Fighting Closed with Open

An article that is making the rounds is Ars Technica’s “Neither Microsoft, Nokia, nor anyone else should fork Android. It’s unforkable.”. The author (Peter Bright) early on states:

Google has worked to make Android functionally unforkable, with no practical way to simultaneously fork the platform and take advantage of its related strengths: abundant developers, and abundant applications.

There is a practical solution, one that can beat Google at its own closed-source game. However, it requires business executives who aren’t control freaks, which unfortunately makes it improbable.

Mr. Bright’s argument is that Android is only partly open source. Google Play Services is closed source, and Google certainly pushes this set of APIs. Only licensees have legitimate access to Play Services, and apps that require Play Services can therefore only run on licensed devices.

His conclusion, therefore, is:

The only way to solve the application issue is to be not merely an AOSP platform but a [Play Services] platform.


The only way to solve the application issue is to get developers to become less dependent on Play Services. And, IMHO, the only viable way to do that is for other vendors to collaborate and build up a competing suite of open APIs, ones that can plug into Play Services or into alternative implementations.

Mr. Bright posits that creating a replacement for Play Services is a lot of work, and he is correct. However, there are already replacements for much of it, whether in the open source arena (e.g., Open Street Map) or in the commercial realm (e.g., Amazon’s various replacements for use on the Kindle Fire series).

The problem isn’t a lack of alternatives. It’s a lack of a compelling reason for many developers to bother with those alternatives.

Google has done a reasonable job of ticking off the two major boxes for considering an API:

  1. Making it fairly easy to adopt (e.g., from educational, technical, licensing, and operational standpoints)

  2. Delivering a nice-sized audience for the results

Having an umbrella API, that plugs into Play Services or alternatives, can only expand the audience. Hence, if it becomes easy to adopt, sensible developers will certainly consider it.
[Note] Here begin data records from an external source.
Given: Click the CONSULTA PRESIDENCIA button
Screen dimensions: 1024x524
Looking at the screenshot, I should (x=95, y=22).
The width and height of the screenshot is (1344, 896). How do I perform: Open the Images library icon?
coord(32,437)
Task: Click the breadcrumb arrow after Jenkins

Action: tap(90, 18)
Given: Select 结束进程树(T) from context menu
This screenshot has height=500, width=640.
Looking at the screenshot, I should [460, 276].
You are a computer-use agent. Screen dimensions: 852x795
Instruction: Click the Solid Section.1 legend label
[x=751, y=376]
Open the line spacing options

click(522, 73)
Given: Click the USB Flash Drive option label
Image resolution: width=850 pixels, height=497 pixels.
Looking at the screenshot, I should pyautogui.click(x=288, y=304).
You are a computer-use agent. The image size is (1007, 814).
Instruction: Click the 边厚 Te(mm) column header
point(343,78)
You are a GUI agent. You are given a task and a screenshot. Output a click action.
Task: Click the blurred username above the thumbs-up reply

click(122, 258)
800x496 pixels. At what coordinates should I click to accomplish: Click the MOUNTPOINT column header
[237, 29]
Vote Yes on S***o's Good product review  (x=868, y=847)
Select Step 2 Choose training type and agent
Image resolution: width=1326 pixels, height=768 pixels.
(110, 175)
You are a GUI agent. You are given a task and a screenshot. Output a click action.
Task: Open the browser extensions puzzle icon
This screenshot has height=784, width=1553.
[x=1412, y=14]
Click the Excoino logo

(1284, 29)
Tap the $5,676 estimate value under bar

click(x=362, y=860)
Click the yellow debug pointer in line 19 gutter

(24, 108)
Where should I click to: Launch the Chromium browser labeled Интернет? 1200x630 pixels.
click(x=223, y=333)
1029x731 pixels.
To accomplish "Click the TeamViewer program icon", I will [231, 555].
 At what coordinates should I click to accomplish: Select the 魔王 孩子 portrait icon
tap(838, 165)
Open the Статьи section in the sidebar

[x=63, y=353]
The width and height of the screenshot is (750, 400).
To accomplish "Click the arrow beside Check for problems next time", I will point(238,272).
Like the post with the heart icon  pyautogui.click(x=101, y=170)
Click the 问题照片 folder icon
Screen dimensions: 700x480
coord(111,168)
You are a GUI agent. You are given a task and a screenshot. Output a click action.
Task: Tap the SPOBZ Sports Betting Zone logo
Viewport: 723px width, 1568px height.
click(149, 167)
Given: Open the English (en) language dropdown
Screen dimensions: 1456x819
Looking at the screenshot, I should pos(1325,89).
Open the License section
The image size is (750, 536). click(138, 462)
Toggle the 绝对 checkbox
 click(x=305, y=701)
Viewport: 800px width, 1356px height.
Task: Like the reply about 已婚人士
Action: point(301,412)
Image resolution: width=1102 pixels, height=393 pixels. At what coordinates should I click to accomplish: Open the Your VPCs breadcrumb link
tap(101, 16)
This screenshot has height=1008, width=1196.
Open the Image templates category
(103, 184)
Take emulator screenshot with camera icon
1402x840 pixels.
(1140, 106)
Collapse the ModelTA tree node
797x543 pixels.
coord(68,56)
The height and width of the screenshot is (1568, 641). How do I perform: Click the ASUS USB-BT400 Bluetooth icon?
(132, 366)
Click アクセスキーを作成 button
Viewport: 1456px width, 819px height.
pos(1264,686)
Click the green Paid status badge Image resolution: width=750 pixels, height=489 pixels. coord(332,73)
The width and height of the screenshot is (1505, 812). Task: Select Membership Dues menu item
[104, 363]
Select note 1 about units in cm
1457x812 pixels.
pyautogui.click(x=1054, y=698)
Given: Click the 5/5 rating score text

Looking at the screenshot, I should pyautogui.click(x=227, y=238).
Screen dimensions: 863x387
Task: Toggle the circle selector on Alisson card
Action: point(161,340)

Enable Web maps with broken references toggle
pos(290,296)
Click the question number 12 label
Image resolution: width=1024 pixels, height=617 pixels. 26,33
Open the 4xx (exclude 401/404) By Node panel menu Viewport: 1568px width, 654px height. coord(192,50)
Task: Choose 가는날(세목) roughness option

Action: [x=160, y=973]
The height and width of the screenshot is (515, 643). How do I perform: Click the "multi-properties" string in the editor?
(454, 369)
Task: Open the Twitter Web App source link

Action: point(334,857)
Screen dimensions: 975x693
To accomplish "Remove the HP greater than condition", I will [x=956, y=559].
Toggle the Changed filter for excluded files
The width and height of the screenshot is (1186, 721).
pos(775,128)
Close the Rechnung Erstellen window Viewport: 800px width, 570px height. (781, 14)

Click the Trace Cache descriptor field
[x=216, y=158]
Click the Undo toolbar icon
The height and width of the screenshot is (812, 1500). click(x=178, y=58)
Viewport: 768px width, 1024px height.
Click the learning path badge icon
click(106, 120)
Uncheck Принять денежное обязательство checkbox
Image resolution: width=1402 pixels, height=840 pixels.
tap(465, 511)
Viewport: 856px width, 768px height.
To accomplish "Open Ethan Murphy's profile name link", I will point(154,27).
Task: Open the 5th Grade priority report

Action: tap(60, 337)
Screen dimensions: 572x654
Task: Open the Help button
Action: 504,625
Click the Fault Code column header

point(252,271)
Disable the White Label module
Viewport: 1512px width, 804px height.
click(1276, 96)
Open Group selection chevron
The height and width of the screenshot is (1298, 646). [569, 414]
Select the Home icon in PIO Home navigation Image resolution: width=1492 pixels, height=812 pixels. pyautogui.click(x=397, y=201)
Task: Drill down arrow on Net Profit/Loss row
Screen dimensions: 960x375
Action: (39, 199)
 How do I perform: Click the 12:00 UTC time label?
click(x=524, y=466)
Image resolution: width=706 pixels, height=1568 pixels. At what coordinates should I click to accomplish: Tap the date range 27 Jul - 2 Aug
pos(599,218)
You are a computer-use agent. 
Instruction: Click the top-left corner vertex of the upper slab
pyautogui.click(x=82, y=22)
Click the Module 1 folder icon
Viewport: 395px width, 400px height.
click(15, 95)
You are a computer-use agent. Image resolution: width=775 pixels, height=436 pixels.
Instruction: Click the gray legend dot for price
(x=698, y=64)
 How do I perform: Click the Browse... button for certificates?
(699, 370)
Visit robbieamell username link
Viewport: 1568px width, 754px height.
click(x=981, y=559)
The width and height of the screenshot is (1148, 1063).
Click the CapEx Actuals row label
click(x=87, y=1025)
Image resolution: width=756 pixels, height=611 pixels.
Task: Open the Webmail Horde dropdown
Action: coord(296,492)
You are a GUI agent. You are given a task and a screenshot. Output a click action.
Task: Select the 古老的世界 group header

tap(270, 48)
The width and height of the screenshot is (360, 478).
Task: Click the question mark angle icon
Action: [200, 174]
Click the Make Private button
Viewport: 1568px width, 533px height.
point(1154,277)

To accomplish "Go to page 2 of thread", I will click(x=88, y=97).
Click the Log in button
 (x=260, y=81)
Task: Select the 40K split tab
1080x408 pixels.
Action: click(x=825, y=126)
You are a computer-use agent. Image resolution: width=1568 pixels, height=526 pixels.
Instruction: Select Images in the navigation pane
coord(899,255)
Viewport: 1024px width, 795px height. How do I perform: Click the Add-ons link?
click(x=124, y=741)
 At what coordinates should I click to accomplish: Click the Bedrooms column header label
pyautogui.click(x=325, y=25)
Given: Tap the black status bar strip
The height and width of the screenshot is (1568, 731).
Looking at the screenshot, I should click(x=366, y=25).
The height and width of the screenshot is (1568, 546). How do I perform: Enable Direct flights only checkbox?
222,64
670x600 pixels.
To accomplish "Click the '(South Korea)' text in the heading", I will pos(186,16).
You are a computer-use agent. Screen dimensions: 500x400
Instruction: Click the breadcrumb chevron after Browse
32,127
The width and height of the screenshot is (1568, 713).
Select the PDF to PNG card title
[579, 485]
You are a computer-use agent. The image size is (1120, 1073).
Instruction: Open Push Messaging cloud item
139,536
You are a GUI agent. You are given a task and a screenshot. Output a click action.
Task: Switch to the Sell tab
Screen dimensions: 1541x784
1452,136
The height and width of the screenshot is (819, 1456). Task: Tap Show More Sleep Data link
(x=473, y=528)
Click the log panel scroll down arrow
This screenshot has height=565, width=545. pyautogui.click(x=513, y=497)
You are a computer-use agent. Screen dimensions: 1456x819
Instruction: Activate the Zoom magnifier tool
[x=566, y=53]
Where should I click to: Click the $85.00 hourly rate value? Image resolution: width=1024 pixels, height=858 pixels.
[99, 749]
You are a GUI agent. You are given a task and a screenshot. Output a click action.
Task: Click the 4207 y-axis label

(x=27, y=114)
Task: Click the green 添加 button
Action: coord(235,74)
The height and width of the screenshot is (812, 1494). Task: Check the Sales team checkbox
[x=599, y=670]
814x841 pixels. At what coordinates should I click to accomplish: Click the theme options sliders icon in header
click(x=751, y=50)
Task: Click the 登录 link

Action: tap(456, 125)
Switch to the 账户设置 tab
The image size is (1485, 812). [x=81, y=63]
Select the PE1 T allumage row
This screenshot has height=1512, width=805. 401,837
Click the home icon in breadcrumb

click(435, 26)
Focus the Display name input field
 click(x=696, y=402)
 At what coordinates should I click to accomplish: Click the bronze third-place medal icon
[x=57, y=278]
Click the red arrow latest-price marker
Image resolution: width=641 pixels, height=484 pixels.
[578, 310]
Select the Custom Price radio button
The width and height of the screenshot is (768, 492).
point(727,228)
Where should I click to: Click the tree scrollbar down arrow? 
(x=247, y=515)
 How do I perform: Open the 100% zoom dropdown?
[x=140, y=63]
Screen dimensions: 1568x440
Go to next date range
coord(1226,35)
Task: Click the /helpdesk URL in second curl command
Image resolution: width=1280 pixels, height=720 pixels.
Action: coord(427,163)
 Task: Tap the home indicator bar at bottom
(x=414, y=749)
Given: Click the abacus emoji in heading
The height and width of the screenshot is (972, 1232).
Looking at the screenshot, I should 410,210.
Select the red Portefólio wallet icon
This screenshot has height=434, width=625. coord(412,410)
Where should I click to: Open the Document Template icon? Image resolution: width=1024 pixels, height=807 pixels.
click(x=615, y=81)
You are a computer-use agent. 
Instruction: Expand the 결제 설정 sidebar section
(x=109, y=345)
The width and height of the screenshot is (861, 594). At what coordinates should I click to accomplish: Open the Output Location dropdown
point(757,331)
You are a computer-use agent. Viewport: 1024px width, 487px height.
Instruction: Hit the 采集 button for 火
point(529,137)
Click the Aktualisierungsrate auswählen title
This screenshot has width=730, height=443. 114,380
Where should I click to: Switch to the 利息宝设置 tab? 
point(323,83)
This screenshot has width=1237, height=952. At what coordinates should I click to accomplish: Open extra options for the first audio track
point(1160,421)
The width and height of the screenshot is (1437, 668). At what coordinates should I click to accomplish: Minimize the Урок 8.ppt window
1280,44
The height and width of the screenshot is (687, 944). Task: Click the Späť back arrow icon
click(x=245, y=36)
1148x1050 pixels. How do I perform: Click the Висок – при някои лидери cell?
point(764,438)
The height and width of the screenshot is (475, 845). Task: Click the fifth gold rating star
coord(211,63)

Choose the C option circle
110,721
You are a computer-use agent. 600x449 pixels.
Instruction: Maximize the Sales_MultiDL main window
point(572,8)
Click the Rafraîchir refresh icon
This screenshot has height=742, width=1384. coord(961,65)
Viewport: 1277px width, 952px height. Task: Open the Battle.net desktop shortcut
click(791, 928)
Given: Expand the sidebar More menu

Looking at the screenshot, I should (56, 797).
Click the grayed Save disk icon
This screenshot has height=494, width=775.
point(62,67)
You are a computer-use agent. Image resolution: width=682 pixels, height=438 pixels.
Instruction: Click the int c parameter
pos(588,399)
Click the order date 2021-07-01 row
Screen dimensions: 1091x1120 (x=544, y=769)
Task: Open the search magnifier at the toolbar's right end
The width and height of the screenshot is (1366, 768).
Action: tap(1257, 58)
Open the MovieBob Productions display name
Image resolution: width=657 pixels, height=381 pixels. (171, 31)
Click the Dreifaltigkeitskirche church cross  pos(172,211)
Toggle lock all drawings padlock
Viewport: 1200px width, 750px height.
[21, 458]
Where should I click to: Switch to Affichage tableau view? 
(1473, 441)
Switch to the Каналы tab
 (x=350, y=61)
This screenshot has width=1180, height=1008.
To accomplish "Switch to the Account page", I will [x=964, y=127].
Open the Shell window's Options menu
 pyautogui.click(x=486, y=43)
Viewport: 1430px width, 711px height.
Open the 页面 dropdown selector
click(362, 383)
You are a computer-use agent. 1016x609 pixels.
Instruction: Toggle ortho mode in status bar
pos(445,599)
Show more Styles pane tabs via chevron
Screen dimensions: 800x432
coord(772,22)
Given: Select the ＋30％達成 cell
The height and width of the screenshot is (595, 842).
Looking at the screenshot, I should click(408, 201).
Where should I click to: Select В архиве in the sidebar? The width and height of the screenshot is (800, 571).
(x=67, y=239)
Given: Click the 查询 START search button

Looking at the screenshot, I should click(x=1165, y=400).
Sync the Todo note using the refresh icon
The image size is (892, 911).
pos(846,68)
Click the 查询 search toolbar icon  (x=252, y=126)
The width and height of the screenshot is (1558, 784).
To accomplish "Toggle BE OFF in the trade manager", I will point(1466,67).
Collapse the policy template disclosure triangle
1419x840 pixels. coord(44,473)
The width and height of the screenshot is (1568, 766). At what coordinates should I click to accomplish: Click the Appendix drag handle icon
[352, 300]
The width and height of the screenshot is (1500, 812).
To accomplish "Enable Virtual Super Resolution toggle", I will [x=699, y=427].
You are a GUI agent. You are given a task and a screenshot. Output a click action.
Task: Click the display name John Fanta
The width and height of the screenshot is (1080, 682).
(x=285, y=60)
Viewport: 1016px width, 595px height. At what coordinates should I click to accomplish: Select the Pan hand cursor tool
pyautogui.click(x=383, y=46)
The problem is that vendors like Amazon are focused on trying to be Google and have their own lock-in. Some percentage of Android developers will adopt such firms’ proprietary APIs, either for dedicated apps for such firms’ devices, or slogging through multiple implementations. But a lot of developers will not bother, just as a lot of developers do not bother with the Amazon AppStore for Android — and I’ve tried for years to get developers to think about distribution beyond the Play Store. If it isn’t easy, and it isn’t huge, it isn’t on most developers’ radar.

There’s nothing stopping some consortium, or a nicely-backed open source initiative, from taking a page from the same playbook, and aiming to give Android developers a reason to switch to a higher API that offers a larger audience. This would spread the effort amongst multiple interested parties, from major vendors (Amazon) and major ROM modders (Cyanogen, Inc.) to the countless firms who offer something in the Play Services sphere and would relish the opportunity to plug into a common API and not get trampled by all the elephants.

This still will not be easy. And, it would eliminate these vendors’ ability to achieve lock-in in the same areas that Play Services covers. Hence, I have no idea if there is a critical mass of players who would take on such a task. And it will take patience and time, once something is ready, to educate and convince developers to migrate to such a solution. But an open set of APIs would weaken Google’s lock-in ability with Play Services, and I would think that this might be an objective of some of these firms.

If you want to fight the closed Play Services, building fragmented closed alternatives is an unlikely solution. Instead, fight closed with open.